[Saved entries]
:::

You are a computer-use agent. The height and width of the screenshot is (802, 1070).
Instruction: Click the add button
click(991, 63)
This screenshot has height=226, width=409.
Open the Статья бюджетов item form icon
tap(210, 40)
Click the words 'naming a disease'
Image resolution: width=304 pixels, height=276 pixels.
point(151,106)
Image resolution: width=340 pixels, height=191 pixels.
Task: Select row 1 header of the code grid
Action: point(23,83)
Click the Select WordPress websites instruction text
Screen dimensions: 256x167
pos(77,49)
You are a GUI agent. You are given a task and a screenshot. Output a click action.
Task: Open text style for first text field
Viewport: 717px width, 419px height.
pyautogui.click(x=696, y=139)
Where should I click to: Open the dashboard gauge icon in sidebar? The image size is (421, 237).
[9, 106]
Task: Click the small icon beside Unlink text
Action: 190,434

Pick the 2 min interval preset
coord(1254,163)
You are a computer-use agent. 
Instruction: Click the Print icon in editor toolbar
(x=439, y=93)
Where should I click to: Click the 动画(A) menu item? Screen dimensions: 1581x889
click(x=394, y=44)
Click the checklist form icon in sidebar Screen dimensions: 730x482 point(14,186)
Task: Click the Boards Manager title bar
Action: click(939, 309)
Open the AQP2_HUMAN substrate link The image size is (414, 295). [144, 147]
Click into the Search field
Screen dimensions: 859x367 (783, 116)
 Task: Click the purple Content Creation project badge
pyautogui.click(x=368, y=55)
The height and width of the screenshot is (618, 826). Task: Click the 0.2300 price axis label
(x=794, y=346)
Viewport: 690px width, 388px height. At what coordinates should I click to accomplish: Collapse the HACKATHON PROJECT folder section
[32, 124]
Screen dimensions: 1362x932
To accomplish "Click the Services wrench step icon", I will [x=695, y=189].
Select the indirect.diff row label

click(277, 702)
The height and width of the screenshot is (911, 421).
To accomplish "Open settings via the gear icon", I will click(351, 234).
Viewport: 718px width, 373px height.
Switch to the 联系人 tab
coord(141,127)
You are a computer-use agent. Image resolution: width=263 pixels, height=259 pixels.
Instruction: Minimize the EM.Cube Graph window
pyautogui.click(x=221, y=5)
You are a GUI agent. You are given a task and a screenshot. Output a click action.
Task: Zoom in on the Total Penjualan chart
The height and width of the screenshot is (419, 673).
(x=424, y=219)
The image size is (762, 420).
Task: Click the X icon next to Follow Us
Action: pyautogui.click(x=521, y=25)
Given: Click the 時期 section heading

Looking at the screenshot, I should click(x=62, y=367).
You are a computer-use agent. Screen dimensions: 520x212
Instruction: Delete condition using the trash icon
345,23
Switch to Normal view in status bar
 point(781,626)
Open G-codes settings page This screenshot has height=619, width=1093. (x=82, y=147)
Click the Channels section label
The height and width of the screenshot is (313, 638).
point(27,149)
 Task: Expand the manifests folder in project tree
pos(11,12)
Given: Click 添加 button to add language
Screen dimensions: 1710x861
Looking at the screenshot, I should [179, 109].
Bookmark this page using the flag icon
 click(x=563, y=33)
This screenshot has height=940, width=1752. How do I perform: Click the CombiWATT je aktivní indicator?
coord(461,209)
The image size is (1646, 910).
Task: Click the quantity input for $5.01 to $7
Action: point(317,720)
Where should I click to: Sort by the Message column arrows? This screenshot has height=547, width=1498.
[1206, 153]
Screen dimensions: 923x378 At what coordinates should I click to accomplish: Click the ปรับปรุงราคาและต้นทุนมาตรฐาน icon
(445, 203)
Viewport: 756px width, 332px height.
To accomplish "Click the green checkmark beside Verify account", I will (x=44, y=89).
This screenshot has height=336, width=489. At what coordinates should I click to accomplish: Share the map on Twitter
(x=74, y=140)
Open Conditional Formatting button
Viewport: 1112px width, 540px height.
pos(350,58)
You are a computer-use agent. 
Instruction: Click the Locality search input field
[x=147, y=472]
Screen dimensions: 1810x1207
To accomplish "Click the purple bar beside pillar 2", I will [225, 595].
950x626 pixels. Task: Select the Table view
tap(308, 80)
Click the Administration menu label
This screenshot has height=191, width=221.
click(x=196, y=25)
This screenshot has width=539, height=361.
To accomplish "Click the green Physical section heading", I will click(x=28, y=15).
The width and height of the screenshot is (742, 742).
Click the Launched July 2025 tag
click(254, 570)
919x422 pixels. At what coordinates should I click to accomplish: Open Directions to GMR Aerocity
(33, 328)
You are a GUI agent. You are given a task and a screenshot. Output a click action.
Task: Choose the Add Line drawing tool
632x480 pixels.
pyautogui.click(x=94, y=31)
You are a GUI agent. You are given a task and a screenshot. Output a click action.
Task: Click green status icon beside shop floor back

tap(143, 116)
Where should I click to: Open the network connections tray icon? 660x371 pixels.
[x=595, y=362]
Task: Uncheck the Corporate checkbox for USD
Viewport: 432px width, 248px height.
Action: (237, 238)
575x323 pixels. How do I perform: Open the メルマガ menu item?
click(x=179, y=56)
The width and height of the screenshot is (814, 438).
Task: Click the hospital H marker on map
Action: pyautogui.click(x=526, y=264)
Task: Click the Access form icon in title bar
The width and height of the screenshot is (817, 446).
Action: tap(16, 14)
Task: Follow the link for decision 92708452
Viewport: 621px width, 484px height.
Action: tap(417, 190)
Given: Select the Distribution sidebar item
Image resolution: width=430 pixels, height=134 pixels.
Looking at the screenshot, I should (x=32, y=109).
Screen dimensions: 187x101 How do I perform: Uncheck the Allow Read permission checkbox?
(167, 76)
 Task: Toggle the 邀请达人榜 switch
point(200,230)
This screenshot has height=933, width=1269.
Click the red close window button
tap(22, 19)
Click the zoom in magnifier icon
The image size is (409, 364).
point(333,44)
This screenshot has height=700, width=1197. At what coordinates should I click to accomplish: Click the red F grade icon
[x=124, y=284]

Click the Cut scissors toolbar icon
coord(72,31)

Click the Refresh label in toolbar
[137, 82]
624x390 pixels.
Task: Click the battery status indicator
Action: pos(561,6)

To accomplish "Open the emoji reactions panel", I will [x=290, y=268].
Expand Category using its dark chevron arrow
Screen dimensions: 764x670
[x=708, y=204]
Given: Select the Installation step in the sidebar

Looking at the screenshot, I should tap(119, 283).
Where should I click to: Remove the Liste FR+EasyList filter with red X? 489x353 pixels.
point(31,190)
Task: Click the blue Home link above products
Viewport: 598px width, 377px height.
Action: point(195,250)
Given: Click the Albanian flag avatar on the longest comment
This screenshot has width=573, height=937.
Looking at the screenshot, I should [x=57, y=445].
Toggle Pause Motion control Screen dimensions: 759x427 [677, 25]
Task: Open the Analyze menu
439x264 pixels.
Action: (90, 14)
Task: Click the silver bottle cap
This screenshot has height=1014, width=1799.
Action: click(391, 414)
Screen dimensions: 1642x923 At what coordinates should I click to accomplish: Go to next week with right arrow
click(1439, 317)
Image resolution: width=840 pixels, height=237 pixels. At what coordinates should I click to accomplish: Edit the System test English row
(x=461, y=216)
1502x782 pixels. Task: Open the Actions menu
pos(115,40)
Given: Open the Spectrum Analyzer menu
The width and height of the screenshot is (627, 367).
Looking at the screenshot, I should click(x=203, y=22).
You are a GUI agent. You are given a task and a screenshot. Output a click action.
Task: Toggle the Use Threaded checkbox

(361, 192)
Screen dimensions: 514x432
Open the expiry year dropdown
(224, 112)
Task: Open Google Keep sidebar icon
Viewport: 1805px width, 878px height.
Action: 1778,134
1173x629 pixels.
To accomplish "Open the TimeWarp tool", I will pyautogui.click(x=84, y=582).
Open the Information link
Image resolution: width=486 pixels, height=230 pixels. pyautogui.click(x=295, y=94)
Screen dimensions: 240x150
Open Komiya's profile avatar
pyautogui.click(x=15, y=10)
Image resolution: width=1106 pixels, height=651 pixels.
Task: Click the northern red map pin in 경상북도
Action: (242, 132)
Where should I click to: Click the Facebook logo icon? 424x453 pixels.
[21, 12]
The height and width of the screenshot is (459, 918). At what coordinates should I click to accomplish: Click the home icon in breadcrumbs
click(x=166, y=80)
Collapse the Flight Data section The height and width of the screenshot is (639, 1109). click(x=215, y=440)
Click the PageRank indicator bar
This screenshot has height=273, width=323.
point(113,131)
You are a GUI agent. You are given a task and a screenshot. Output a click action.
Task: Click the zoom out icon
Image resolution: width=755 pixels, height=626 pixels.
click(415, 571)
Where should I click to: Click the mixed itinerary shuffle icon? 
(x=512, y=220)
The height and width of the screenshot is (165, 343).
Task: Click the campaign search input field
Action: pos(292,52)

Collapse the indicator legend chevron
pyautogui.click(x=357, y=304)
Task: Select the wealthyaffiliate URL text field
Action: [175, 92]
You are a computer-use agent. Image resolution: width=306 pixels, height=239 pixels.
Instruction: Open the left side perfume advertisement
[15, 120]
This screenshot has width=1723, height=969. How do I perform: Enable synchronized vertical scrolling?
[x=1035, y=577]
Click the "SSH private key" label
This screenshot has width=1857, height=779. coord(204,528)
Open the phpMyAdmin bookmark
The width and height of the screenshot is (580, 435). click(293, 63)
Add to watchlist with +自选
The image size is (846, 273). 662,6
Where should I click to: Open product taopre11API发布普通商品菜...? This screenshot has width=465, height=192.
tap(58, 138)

:::

GIVEN INSTRUCTION: Copy the records from the line with "Click the Cut scissors toolbar icon" through the line with "[x=708, y=204]", substituting "shears" for "scissors" and changing nothing else.

CORRECT RESPONSE:
Click the Cut shears toolbar icon
coord(72,31)

Click the Refresh label in toolbar
[137, 82]
624x390 pixels.
Task: Click the battery status indicator
Action: pos(561,6)

To accomplish "Open the emoji reactions panel", I will [x=290, y=268].
Expand Category using its dark chevron arrow
Screen dimensions: 764x670
[x=708, y=204]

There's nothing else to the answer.